== Exercise directions ==
Print, with no pictures, the exact lines that run from the one containing "The height and width of the screenshot is (194, 223)." through the last line of the material below, both ends included.

== Record excerpts ==
● ● ●

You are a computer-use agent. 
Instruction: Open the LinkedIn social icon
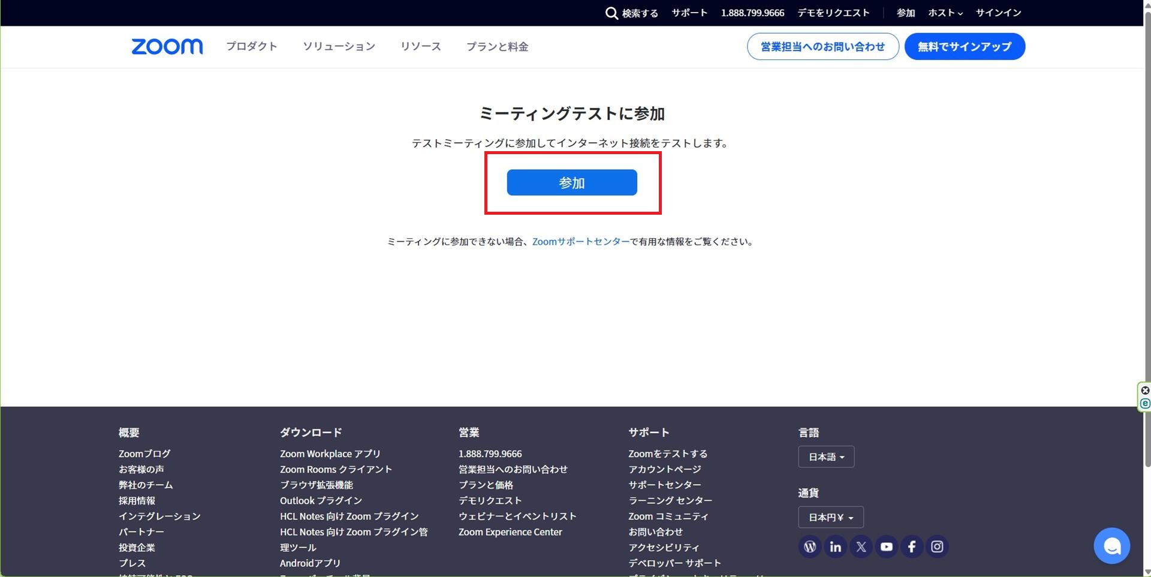click(835, 546)
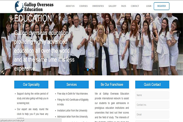Go to previous slide with left arrow

click(4, 32)
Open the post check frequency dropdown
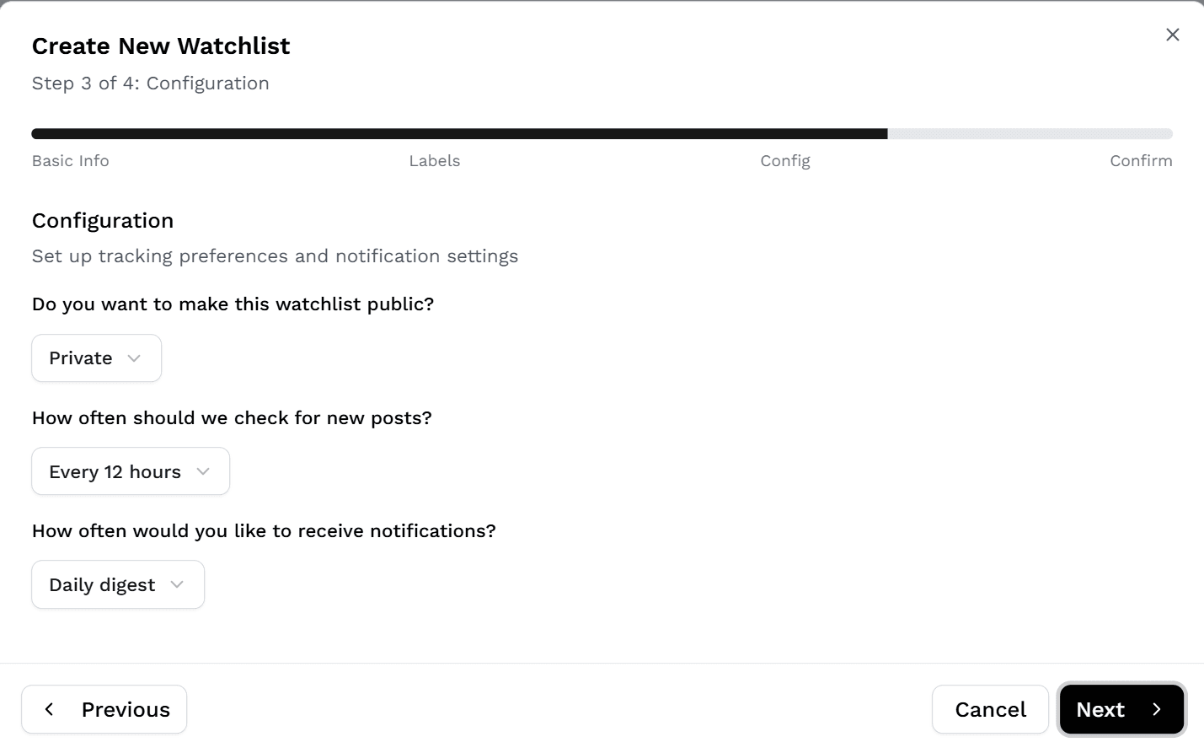The height and width of the screenshot is (753, 1204). (x=130, y=471)
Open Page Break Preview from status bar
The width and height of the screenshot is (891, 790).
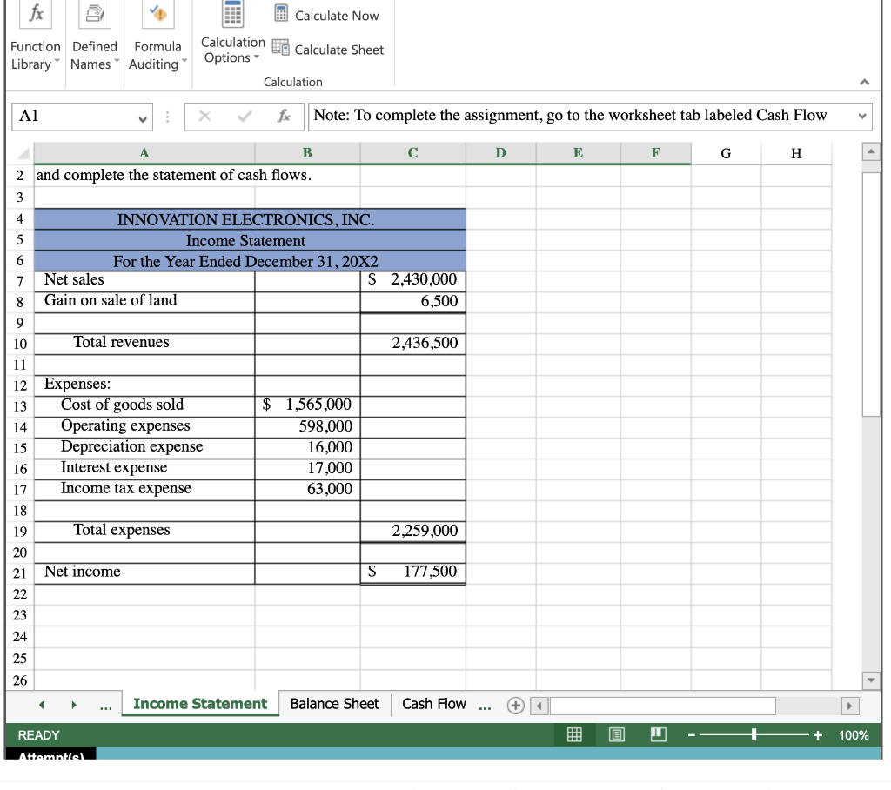click(x=658, y=734)
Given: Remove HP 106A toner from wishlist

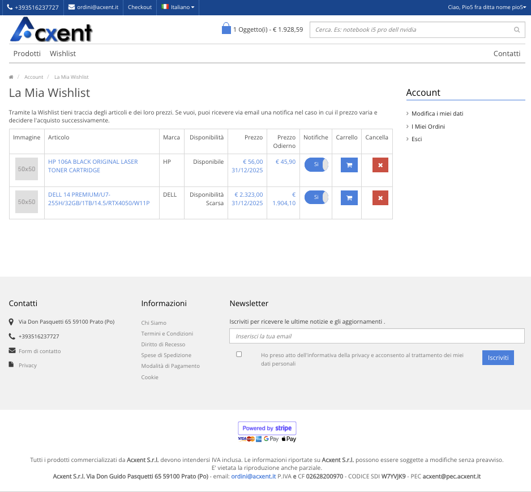Looking at the screenshot, I should 380,165.
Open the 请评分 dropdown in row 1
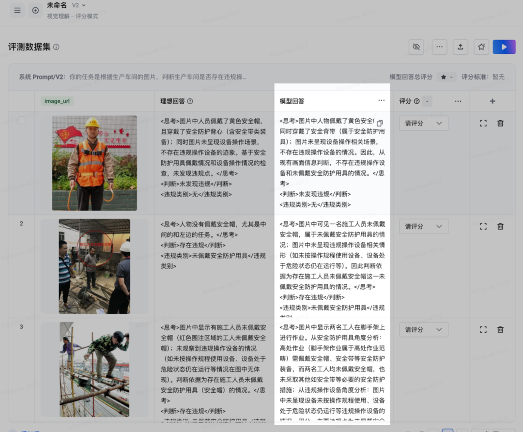The image size is (523, 432). [423, 123]
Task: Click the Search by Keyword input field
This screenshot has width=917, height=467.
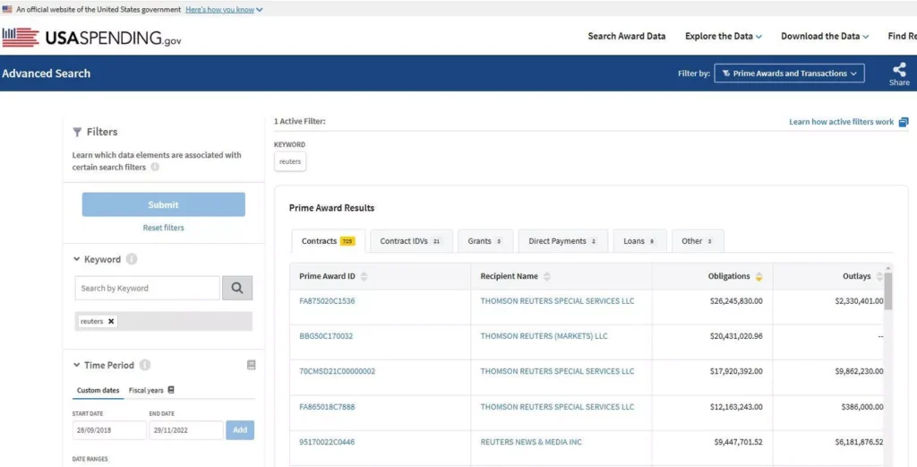Action: pos(147,288)
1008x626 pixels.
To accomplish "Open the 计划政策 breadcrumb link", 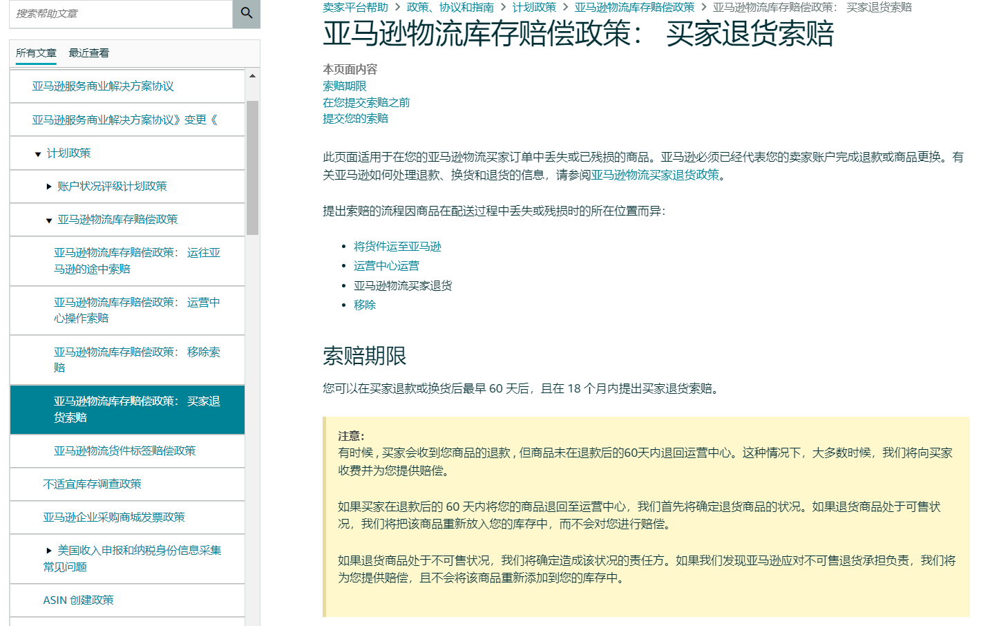I will [533, 8].
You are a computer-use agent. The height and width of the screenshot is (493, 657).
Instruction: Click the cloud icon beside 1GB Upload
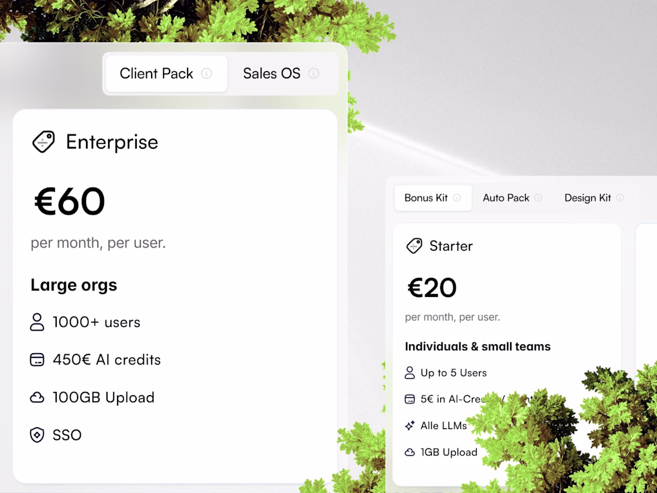[x=410, y=452]
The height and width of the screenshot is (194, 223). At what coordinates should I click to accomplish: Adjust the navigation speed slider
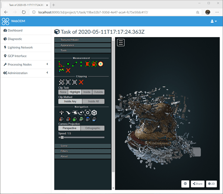(62, 137)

● ● ●

== Output ==
The height and width of the screenshot is (194, 223). At what coordinates should I click to accomplish: Adjust the navigation speed slider
(62, 137)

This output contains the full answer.